Treatment for alcohol use disorder may include medications, psychotherapy, and 12-step meetings. It has been shown that a combination of these three methods results in greater remission of symptoms.
The FDA currently has three approved medicines for the treatment of alcohol use disorder: Naltrexone, Acamprosate, and Disulfiram. Naltrexone, also known by the brand names of Revia and Vivitrol, helps reduce heavy drinking by diminishing the pleasurable effects of alcohol and reducing cravings by blocking mu opioid receptors in the brain. By blocking the mu opioid receptors, Naltrexone may diminish the euphoric effects of alcohol. Acamprosate, also known by its brand name Campral, helps influence abstinence from alcohol use by reducing excitatory glutamate neurotransmission and increasing inhibitory GABA neurotransmission.
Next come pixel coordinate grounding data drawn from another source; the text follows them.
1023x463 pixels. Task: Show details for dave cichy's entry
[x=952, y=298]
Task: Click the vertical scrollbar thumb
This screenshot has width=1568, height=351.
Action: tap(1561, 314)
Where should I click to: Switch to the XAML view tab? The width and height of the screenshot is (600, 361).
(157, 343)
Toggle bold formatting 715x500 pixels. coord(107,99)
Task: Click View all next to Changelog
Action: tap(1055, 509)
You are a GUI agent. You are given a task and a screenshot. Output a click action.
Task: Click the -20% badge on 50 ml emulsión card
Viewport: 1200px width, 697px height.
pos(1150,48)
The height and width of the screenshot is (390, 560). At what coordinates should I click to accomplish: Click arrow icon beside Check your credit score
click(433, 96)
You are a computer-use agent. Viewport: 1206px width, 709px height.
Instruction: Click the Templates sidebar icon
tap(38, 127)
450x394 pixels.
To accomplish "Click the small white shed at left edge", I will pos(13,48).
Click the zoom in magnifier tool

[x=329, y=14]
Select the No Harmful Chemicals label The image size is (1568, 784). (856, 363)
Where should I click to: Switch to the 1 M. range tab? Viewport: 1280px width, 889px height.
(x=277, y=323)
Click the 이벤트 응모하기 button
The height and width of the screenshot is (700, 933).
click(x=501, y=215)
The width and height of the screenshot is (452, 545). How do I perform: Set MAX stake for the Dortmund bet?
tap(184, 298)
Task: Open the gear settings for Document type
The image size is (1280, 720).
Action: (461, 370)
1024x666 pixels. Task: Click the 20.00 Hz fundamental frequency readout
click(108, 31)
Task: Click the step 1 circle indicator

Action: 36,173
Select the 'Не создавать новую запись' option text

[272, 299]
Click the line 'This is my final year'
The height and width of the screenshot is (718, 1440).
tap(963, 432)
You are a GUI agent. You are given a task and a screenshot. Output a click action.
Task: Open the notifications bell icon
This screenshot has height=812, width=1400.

Withdrawal following chronic alcohol use generally leads to excessive glutamate activity and insufficient GABA activity. Acamprosate acts as an “artificial alcohol” by binding to and blocking certain glutamate receptors to mitigate withdrawal effects. Disulfiram (Antabuse) works by blocking the metabolism of alcohol in the body, causing uncomfortable symptoms such as nausea, headache, vomiting and flushed skin. These symptoms may help individuals avoid alcohol use when taking Disulfiram in order to avoid the unpleasant side effects.
A combination of Motivational Interviewing (MI) and Cognitive behavioral therapy (CBT) have also shown to be helpful in the treatment of alcohol use disorder. MI focuses on activating internal motivating factors with support through the stages of change. CBT focuses on identifying feelings, modifying distorted thoughts, and finding alternatives to maladaptive behaviors.